Here is a checklist on what I would advise anyone to do when they know their political, policy or regulatory world is going to be thrown up in the air.

  1. Get ready. Denial is not a strategy.
  2. Mirror the policy preparation that the Commission follow
  3. Make sure you have the time, money, resources on account for the next 3-5 years. You need to plan for the long term.
  4. Build a credible case. This may be different from the case you want to make.
  5. Find the real evidence for your case.
  6. Create the ideal ‘legislative’ text to support your case.
  7. Put everything down on paper.
  8. Produce a shadow Impact Assessment.
  9. Identify and retain real experts to support you. Make sure they are not Erhardt Von Grupten Mundt.
  10. Make sure your case is ready in time. That 12 months before the issue is officially on the agenda.
  11. Have a policy playbook – all your policy and legislative asks in one manual
  12. Have it ready in time and use it. Don’t leave it gathering dust in a cupboard.

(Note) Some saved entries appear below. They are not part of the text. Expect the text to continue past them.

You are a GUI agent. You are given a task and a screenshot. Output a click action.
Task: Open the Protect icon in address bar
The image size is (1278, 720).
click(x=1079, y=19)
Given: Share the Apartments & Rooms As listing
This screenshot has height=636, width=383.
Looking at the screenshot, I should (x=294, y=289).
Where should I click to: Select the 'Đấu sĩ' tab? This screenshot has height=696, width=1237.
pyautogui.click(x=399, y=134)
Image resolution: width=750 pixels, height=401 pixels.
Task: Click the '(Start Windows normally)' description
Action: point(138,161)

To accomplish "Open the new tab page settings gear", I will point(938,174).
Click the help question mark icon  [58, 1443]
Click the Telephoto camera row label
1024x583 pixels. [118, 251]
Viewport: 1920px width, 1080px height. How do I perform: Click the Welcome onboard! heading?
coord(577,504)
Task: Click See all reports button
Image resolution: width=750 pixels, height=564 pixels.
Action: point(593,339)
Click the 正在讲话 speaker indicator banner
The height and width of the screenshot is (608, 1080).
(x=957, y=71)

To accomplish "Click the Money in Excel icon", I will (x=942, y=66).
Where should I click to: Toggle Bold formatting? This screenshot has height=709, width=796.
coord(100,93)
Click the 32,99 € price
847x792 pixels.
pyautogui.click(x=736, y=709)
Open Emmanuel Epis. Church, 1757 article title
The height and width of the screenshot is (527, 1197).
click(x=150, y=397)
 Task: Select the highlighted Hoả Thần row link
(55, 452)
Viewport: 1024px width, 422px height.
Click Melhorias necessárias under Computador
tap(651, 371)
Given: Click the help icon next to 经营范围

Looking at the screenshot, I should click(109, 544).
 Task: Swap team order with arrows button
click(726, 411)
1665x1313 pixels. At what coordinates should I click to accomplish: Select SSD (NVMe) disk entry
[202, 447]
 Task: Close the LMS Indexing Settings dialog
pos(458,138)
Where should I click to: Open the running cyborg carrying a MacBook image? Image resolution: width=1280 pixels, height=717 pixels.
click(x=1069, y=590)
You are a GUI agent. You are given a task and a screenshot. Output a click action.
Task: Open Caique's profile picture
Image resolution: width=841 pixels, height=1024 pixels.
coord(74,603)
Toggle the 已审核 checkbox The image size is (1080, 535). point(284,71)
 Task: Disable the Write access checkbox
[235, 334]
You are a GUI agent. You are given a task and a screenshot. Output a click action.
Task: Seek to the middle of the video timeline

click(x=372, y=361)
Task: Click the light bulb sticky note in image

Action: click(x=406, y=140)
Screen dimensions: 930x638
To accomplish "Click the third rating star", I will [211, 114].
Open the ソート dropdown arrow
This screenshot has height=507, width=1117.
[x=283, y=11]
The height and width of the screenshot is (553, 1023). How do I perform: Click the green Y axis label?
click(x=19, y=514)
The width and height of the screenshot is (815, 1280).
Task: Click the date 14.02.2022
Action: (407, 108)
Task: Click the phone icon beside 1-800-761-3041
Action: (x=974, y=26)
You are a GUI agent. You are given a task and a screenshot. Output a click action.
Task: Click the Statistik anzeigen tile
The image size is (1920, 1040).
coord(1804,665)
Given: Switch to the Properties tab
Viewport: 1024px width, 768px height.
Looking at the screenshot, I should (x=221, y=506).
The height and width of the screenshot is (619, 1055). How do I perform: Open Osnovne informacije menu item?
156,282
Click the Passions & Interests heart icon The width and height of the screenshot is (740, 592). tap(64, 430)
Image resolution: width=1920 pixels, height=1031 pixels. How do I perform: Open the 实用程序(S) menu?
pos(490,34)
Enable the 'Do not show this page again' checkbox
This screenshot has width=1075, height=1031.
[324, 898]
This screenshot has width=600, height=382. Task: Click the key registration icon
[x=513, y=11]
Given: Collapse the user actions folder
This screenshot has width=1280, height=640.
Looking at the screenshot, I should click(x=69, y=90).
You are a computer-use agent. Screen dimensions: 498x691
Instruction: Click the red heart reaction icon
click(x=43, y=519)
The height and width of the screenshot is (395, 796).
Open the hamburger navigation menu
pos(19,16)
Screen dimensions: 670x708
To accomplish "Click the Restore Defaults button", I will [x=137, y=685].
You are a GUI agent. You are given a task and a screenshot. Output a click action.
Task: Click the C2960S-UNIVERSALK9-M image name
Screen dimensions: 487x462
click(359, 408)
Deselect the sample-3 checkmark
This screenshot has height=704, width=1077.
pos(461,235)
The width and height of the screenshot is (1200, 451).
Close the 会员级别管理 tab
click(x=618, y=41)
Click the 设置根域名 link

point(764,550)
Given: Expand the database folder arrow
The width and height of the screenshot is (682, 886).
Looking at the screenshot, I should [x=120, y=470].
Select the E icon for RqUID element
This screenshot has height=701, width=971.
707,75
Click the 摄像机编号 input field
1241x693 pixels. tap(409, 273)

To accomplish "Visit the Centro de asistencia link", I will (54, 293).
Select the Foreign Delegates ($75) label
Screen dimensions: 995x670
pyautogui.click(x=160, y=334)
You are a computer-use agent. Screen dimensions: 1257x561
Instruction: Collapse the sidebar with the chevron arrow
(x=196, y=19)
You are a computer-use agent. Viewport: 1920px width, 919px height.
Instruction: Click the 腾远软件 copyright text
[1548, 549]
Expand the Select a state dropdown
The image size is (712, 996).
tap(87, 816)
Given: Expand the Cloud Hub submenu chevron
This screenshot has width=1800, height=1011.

  13. Have the right people to deliver this.
  14. Answer the questions officials and politicians want to know. Don’t avoid the questions.
  15. Don’t avoid the questions you don’t like. These are your Achilles heel. They will come out.
  16. Step in early. The later you step in, the less chance you have of influencing the outcome.
  17. Make sure your case makes sense to real people and not just policy wonks.
  18. What do you need to do communicate your case to the public, politicians, officials, stakeholders.
  19. What are you going to do to both presuade and persuade key decision-makers, influencers and the public?
  20. Do you have the resources and money to do what is needed
  21. Do you have the headspace to do this or do you need to bring in someone to do it for you?

Note: Less than 5% of interests do this. Hope is not a strategy. Indeed, I know of too many cases when interests have been shown the text of a proposal going into inter-service consultation and saying it is not real.